いずれの文献に記載の技術も、シリンダとピストン間の異常磨耗を、シリンダライナ外壁部に組み込んだ温度検出器で検出して異常状態の判定を行うものである。特許文献1では「高温燃焼ガス温度を検出する」と記載された部分もあるが、外壁に埋め込んだ温度検出器で測定する温度を燃焼ガスの温度として扱っているにすぎない。
また上記各文献の技術では、外壁の金属部の温度を検出していることから、ガス温度を直接的には検出できていない。そのため、ピストン周りに設置しているピストンリングの異常磨耗によるシール不良に基づくブローバイ現象(ピストンリングとシリンダライナ間からのガス漏れ)は検出することが難しい。
上述の技術では、検出器の耐久性の点でも好ましくない。すなわちシリンダライナ部は爆発力を直接的に受ける部分であるため、それに埋め込んだ検出器は常時大きな振動を受けることになり、耐久性が低下しやすい。
a) シリンダーとピストンとの摺動異常を検出するため、掃気室内のうち掃気口付近にてガス温度を検出する掃気口温度検出器を、ブローバイ発生時の高温ガスが漏れ出る掃気口に面したすぐ外側に感温部を位置させて有すること。

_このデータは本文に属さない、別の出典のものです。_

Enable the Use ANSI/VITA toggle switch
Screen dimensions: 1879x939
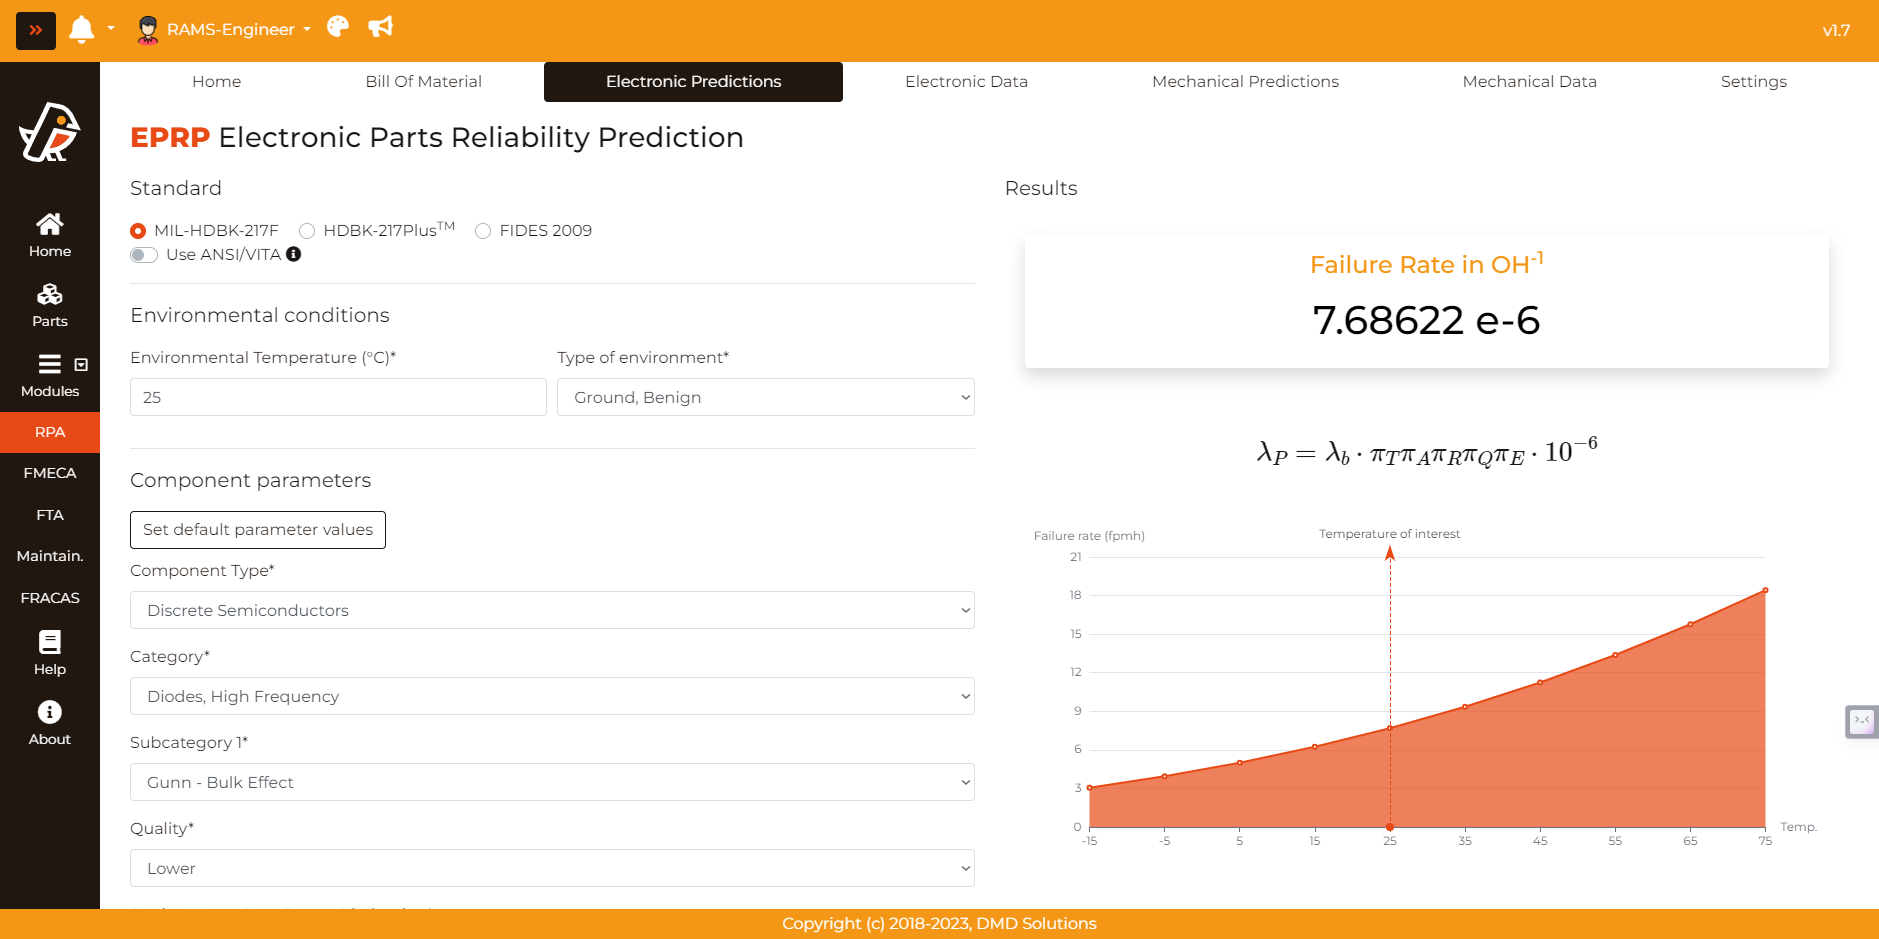click(x=144, y=255)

b) 掃気室内のうち掃気口付近にてガス温度を検出する上記の掃気口温度検出器と、掃気管内のガス温度を検出する掃気管温度検出器と、エンジンの負荷を検出する負荷検出器とを有するとともに、それらの温度検出器および負荷検出器の信号を受け、上記双方の温度検出器の信号が示す温度の差が、負荷検出器の信号が示すエンジンの負荷に対応づけられる基準値を超えたとき異常信号を発する判定器を有すること。

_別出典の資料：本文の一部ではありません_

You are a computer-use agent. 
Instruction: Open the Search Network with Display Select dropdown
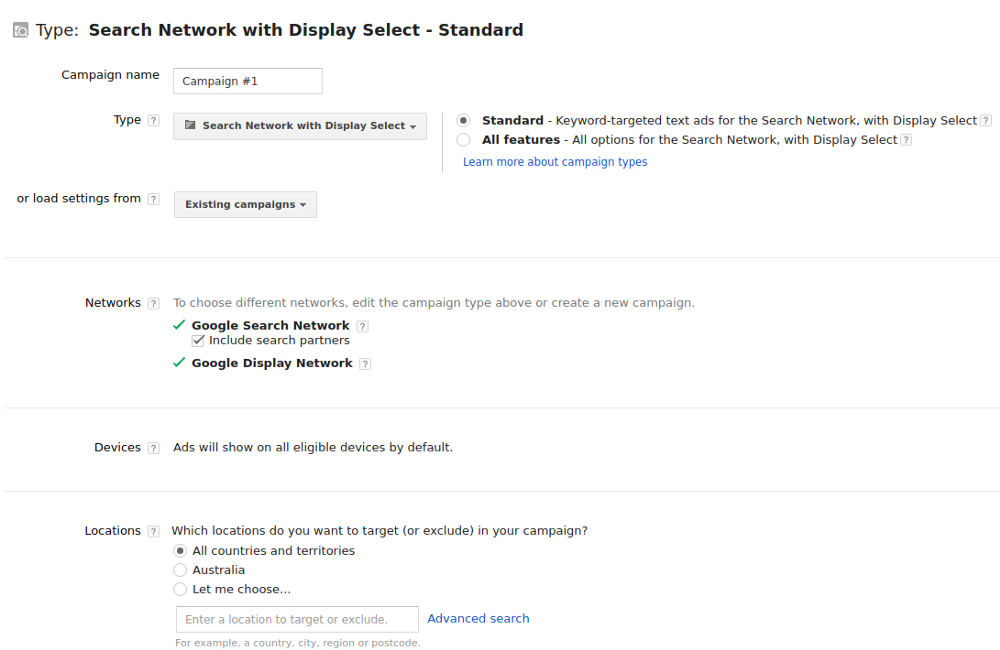click(x=300, y=126)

1) 掃気室内のうち掃気口付近のガス温度である掃気口温度と、掃気管内のガス温度である掃気管温度と、エンジンの負荷とを検出し、検出される掃気口温度と掃気管温度との温度差が、検出されるエンジンの負荷に対応づけられる基準値を超えることをもって異常とすること。
2) 検出される掃気口温度と掃気管温度との温度差を平均化処理するとともに、検出されるエンジンの負荷を平均化処理したうえで上記基準値への対応づけを行うこととし、検出されるエンジンの負荷が整定された段階で、平均化処理した上記の温度差が上記の対応づけによる基準値を超えるか否かを判定し、当該基準値を超えることをもって異常とすること。
3) 上記の負荷検出器として過給器回転数の検出器を用い、上記のエンジンの負荷を、当該検出器が検出する過給器回転数で代用すること。
シリンダライナやピストンリングの異常摩耗によってブローバイが発生すると、掃気ポートから漏れ出る高温ガスにより掃気口付近のガス温度が上昇する。上記異常検出装置によれば、ブローバイによって掃気口付近へ漏れ出る高温ガスを、掃気口付近に設置した上記の温度検出器(掃気口温度検出器)によって直接検出することができる。スカッフィングが起こる前の初期段階ではブローバイが必ず発生するため、こうしてブローバイを検出することで、スカッフィングをも事前に検知できることになる。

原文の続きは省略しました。